Virtual memory is an elaborate illusion. What you think is read/write RAM may actually be data in swap space, or "ready only, copy on write", or something else.
To maintain the illusion, and for security, and for compatibility (e.g. 32-bit program running on a 64-bit CPU with a 64-bit kernel); user-space is not given access to page tables.
An OS or kernel might provide an abstract interface to some of the information (with suitable restrictions and limitations for security). One example of this would be the VirtualQuery() and VirtualQueryEx() functions in Windows (see https://learn.microsoft.com/en-us/windows/win32/api/memoryapi/nf-memoryapi-virtualqueryex ).
In a similar way, an OS or kernel might provide an abstract interface to alter a page's permissions (with suitable restrictions and limitations for security). One example of this would be the VirtualProtect() function in Windows (see https://learn.microsoft.com/en-us/windows/win32/api/memoryapi/nf-memoryapi-virtualprotect ).
... and is there any other way to write using the virtual address I get?
If your CPU is an 80x86 CPU that supports Intel's transactional extensions; you can misuse "transactions" to suppress page faults (make them cause a "transaction abort" instead of triggering a page fault).
This won't allow you to write to a read-only or "not present" page; but will allow you to attempt to write without being detected by the OS.

Related

OS: how does kernel virtual memory help in making swap pages of the page table easier?

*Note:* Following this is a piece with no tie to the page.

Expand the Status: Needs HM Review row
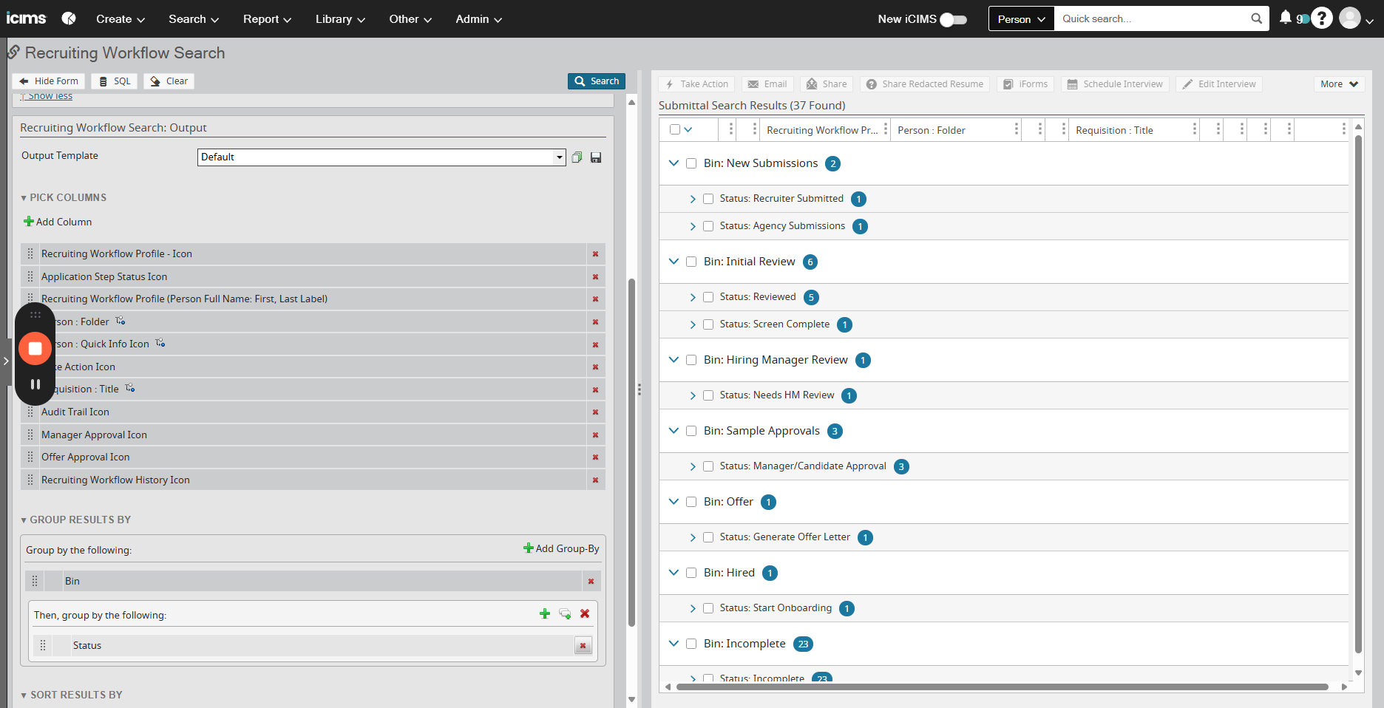 point(693,396)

Upon reading this chapter from "Operating Systems: Three Easy Pieces" book, I'm confused of this excerpt:
If in contrast the kernel were located entirely in physical memory, it would be quite hard to do things like swap pages of the page table to disk;
I've been trying to make sense of it for days but still can't get as to how kernel virtual memory helps in making swap pages of the page table easier. Wouldn't it be the same if the kernel would live completely in physical memory as the pages of different page tables' processes would end up in physical memory in the end anyway (and thus be swapped to disk if needed)? How is it different when page tables reside in kernel virtual memory vs. in kernel-owned physical memory?
Let's assume the kernel needs to access a string of characters from user-space (e.g. maybe a file name passed to an open() system call).
With the kernel in virtual memory; the kernel would have to check that the virtual address of the string is sane (e.g. not an address for kernel's own data) and also guard against a different thread in user-space modifying the data the pointer points to (so that the string can't change while the kernel is using it, possibly after the kernel checked that the string itself is valid but before the kernel uses the string). In theory (and likely in practice) this could all be hidden by a "check virtual address range" function. Apart from those things; kernel can just use the string like normal. If the data is in swap space, then kernel can just let its own page fault handler fetch the data when kernel attempts to access it the data and not worry about it.
With kernel in physical memory; the kernel would still have to do those things (check the virtual address is sane, guard against another thread modifying the data the pointer points to). In addition; it would have to convert the virtual address to a physical addresses itself, and ensure the data is actually in RAM itself. In theory this could still be hidden by a "check virtual address range" function that also converts the virtual address into physical address(es).
However, the "contiguous in virtual memory" data (the string) may not be contiguous in physical memory (e.g. first half of the string in one page with the second half of the string in a different page with a completely unrelated physical address). This means that kernel would have to deal with this problem too (e.g. for a string, even things like strlen() can't work), and it can't be hidden in a "check (and convert) virtual address range" function to make it easier for the rest of the kernel.
To deal with the "not contiguous in physical memory" problem there's mostly only 2 possibilities:
a) A set of "get char/short/int.. at offset N using this list of physical addresses" functions; or
b) Refuse to support it in the kernel; which mostly just shifts unwanted burden to user-space (e.g. the open() function in a C library copying the file name string to a new page if the original string crossed a page boundary before calling the kernel's open() system call).
In an ideal world (which is what we live in now with kernels that are hundreds of megabytes in size running on machines with gigabytes of physical RAM) the kernel would never swap even parts of itself. But in the old days, when physical memory was a constraint, the less of the kernel in physical memory, the more the application could be in physical memory. The more the application is in physical memory, the fewer page faults in user space.
THe linux kernel has been worked over fairly extensively to keep it compact. Case in point: kernel modules. You can load a module using insmod or modprobe, and that module will become resident, but if nothing uses is, after a while it will get swapped out, and that's no big deal because nothing is using it.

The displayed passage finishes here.